Funding issues reached a boiling point in November, when John D’Antonio, the state’s engineer, resigned from his position along with two of the agency’s top lawyers.

D’Antonio’s resignation, effective Jan. 1, left the office headless for several weeks, sending the already overstretched agency into a tailspin. Staff were stuck in a holding pattern, unsure if permits issued without an acting state engineer would be valid. But according to the resigning officials, the OSE was already pushed to its limits even before its exit.

“We have pushed the agency as far as we possibly can given the agency’s current level of staffing and financial resources,” D’Antonio said in a statement after filing his resignation. He declined an interview request with Searchlight New Mexico.

It is undeniable that the OSE urgently needs additional funding and personnel. Yet a growing number of advocates, water managers and state officials say rotting paper records and persistent departmental dysfunctions are not just a sign of tight budgets, but also a metaphor for an agency and a state water system that have fallen woefully behind schedule.

Faced with the specter of a parched New Mexico from climate change, some have begun to push back against a model of water that focuses primarily on using as much water as possible. Many reformers favor increased funding for water agencies like the OSE, but say the problems run much deeper. They believe it’s time to rethink a system that treats water as a commodity rather than a valuable resource.

“We relied on this weird notion that we have an ocean of fresh water in one aquifer or another, and that doesn’t match what we see,” Governor Michelle Lujan Grisham says. “We now need a whole new situation for a water policy effort. I think we need to rewrite what the state engineer’s office looks like.

In 1984, a real estate group placed an ad in Albuquerque Living Magazine with an illustration of a windsurfer gliding across a lake, with the Albuquerque skyline visible in the background. The white text on the image exclaimed: “Name a major US city on a large body of water.”

Rather than a mythical Albuquerque lake, the water in the image was meant to represent the city’s aquifer, which at the time was often described as unfathomable.
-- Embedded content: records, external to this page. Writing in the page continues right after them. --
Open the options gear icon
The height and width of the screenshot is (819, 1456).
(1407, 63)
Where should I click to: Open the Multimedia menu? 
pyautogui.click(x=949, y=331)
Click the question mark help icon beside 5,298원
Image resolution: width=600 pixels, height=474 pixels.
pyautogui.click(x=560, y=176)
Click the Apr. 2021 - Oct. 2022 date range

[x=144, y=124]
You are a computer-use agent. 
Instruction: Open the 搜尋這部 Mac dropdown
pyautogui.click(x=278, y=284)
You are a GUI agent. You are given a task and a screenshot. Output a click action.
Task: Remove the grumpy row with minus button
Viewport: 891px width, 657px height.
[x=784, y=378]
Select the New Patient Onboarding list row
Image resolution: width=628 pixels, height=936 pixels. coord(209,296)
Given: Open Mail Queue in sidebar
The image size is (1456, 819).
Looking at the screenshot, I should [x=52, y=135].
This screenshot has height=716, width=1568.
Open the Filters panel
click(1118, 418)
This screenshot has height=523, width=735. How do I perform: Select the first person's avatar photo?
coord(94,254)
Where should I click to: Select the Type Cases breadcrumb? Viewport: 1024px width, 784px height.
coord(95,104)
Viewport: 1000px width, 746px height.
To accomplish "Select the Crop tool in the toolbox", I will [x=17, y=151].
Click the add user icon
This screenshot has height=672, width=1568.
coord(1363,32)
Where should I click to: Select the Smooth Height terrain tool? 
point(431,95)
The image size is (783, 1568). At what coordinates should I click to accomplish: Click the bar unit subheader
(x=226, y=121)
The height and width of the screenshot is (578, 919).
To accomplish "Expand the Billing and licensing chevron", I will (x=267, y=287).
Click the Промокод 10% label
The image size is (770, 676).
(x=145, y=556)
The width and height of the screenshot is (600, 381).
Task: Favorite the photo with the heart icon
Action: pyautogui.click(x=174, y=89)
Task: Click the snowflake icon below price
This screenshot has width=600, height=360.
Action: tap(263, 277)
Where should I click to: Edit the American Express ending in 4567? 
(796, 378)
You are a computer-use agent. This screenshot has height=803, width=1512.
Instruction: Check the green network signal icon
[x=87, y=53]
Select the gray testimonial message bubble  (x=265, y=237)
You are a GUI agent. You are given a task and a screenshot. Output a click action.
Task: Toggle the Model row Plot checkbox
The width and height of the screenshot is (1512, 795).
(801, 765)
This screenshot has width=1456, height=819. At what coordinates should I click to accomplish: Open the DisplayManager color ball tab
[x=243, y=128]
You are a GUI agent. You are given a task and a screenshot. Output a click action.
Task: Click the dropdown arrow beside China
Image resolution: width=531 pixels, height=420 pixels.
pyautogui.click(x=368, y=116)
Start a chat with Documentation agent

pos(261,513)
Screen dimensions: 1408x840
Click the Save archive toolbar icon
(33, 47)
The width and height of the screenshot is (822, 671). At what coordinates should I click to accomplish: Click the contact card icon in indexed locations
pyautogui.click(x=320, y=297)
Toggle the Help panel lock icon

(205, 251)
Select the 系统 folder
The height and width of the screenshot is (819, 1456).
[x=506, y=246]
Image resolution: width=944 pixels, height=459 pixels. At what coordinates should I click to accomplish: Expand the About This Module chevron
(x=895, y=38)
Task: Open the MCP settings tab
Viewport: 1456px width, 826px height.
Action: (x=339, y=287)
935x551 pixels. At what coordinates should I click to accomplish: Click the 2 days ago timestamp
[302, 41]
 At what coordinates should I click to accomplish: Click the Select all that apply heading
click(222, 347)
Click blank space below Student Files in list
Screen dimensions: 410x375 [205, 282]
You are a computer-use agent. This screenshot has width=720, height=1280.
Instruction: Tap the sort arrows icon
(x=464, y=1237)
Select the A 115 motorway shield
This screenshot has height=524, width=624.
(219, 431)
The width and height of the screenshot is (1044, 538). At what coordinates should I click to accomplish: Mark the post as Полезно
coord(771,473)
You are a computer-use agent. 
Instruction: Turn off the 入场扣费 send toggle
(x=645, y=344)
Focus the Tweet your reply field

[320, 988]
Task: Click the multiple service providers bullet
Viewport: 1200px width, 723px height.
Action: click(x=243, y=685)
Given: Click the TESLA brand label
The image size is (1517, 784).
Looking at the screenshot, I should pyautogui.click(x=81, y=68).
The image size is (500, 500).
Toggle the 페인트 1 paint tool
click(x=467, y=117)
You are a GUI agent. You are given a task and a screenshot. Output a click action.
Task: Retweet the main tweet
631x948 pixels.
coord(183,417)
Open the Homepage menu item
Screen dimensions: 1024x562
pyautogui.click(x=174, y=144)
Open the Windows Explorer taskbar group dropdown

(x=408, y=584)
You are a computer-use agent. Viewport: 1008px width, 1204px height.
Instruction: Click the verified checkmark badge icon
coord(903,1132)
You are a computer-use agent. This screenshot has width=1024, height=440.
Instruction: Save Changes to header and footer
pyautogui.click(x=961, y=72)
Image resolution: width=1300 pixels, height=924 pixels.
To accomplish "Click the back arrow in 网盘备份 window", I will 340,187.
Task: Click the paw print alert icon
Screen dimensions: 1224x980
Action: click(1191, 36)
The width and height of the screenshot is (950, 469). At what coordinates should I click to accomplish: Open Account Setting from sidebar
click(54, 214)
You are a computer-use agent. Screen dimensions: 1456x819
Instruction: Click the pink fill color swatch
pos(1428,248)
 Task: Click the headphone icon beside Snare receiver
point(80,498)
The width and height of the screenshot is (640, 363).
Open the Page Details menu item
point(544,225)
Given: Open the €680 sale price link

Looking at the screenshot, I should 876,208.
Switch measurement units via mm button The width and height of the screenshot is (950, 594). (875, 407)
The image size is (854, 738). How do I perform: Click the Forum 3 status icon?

This view was prevalent throughout Albuquerque, despite the fact that water managers were already observing something else: Wells in what had been some of the most productive parts of the aquifer are drying up.

“We knew the aquifer wasn’t behaving the way the mental picture was,” says Norm Gaume, who served as the city’s water resources manager in the 1990s and later headed the Interstate Stream Commission. . “Albuquerque is very well positioned to be resilient to climate change, but city development groups presented it as a city in the desert with an unlimited aquifer, and it wasn’t.”

Although repeated droughts and the creeping effects of climate change have tempered bold claims of water abundance in New Mexico, prevailing attitudes are still very much geared towards using as much water as possible.